◆ TEXT EXTRACT:
Start
Previous / Other name: Clevedon Estate
Site location: Lissenden Gardens, Gospel Oak
Postcode: NW5 1PR
Type of site: Housing/Estate Landscaping 
Date(s): 1898-1906
Designer(s): Boehmer & Gibbs
Listed structures: Local list: Parliament Hill Mansions, Lissenden Mansions, Clevedon Mansions, The Cottage
Borough: Camden
Site ownership: LB Camden
Site management: LB Camden, Street Environment Ground Maintenance and Tree Section
Open to public? Yes
Opening times: Tennis court and exterior of flats are visible from public road and footpath on Parliament Hill Fields.
Special conditions:
Facilities: Private tennis court
Events: Flats and external areas of Lissenden Gardens Estate opened for London Open House in 2009
Public transport: London Overground: Gospel Oak. Tube: Tufnell Park, Kentish Town (Northern) then bus. Bus: 214, C2, C11
The information shown above was correct at the time of the last update 01/05/2010
Please check with the site owner or manager for latest news. www.lissendengardens.com; www.camden.gov.uk

Fuller information:

Lissenden Gardens Estate comprises three red-brick mansion flat blocks between Highgate Road and Parliament Hill Fields (q.v.). They were built by Alfred William Armstrong and designed in Arts and Crafts style by architects Boehmer and Gibbs and completed between 1898-1906. Armstrong, evidently an astute businessman, had made his money firstly in automatic vending machines and then in supplying electricity, his company the London and Hampstead Battery Company, which operated from 1892, renamed the Hampstead Electric Supply Company in 1898. In 1890 he had married Elizabeth Jane Cave, daughter of Edward Jarvis Cave, bricklayer turned successful speculative builder who was also a director of the Hampstead Electric Supply Co. The building of flats gained popularity particularly from the 1880s and E J Cave and his sons were responsible for numerous blocks, many designed by Edward Boehmer and Percy Gibbs, for example in Maida Vale, South and West Hampstead.

The site Armstrong purchased for his Lissenden Gardens Estate was that of a C19th villa, Clevedon House, The Grove, which abutted the remnants of the former village green of Kentish Town, now known as Highgate Enclosures (q.v.) and adjacent villas. Boehmer and Gibbs' initial plan of 1897 was for 4-storey blocks around a garden square. Following a lengthy battle with the LCC and St Pancras Vestry then St Pancras Metropolitan Borough Council, which demanded revisions to the designs and purchase of further land to the south for a new road linking to Gordon House Road, the estate was built. It consisted of three 4 and 5-storey blocks, which were named Parliament Hill Mansions, Clevedon Mansions and Lissenden Mansions, all characterised by Arts and Crafts detailing such as decorative balconies, stained glass in stairwells and tile panels by front doors. The block on the fourth side of the original garden square was replaced by a Gardener's Cottage, which according to the architects would be 'a decided improvement to the whole scheme as the north end of the estate will not be blocked by buildings, but will practically be left open for the free circulation of air'.
End
◆ MATERIAL:
Start
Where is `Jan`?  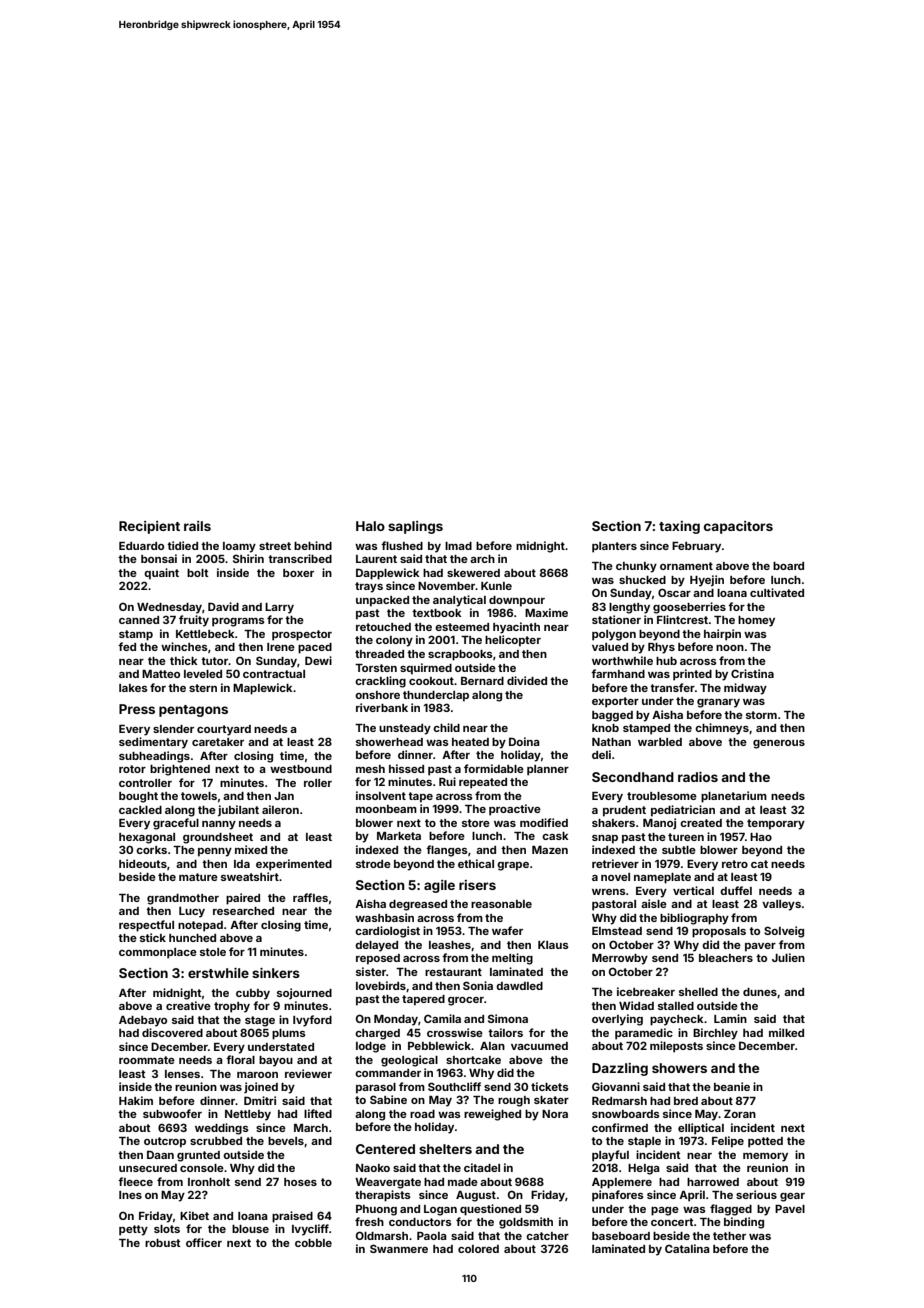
End
◆ EXERCISES TO COMPLETE:
A. Rewrite the stretch of the Lissenden Gardens text from "Previous / Other" through "Parliament Hill Fields.", changing "Camden" to "Islington".
B. According to the Lissenden Gardens text, what was the London and Hampstead Battery Company renamed in 1898?
C. Condense the paragraph of the Lissenden Gardens text that begins "The site Armstrong purchased" into a shorter version that keeps its main facts.

◆ RESULTS:
A.
Previous / Other name: Clevedon Estate
Site location: Lissenden Gardens, Gospel Oak
Postcode: NW5 1PR
Type of site: Housing/Estate Landscaping 
Date(s): 1898-1906
Designer(s): Boehmer & Gibbs
Listed structures: Local list: Parliament Hill Mansions, Lissenden Mansions, Clevedon Mansions, The Cottage
Borough: Islington
Site ownership: LB Islington
Site management: LB Islington, Street Environment Ground Maintenance and Tree Section
Open to public? Yes
Opening times: Tennis court and exterior of flats are visible from public road and footpath on Parliament Hill Fields.

B. The Hampstead Electric Supply Company.

C. Armstrong built the estate on the site of Clevedon House, The Grove, a 19th-century villa next to the remnants of Kentish Town's former village green, now Highgate Enclosures. Boehmer and Gibbs first planned 4-storey blocks around a garden square in 1897. The LCC and St Pancras authorities demanded design revisions and the purchase of more land to the south for a road linking to Gordon House Road. The estate was eventually built as three 4- and 5-storey blocks: Parliament Hill Mansions, Clevedon Mansions and Lissenden Mansions. All three have Arts and Crafts details such as decorative balconies, stained glass in the stairwells and tile panels by the front doors. A Gardener's Cottage took the place of the planned fourth block, which the architects said left the north end open for the free circulation of air.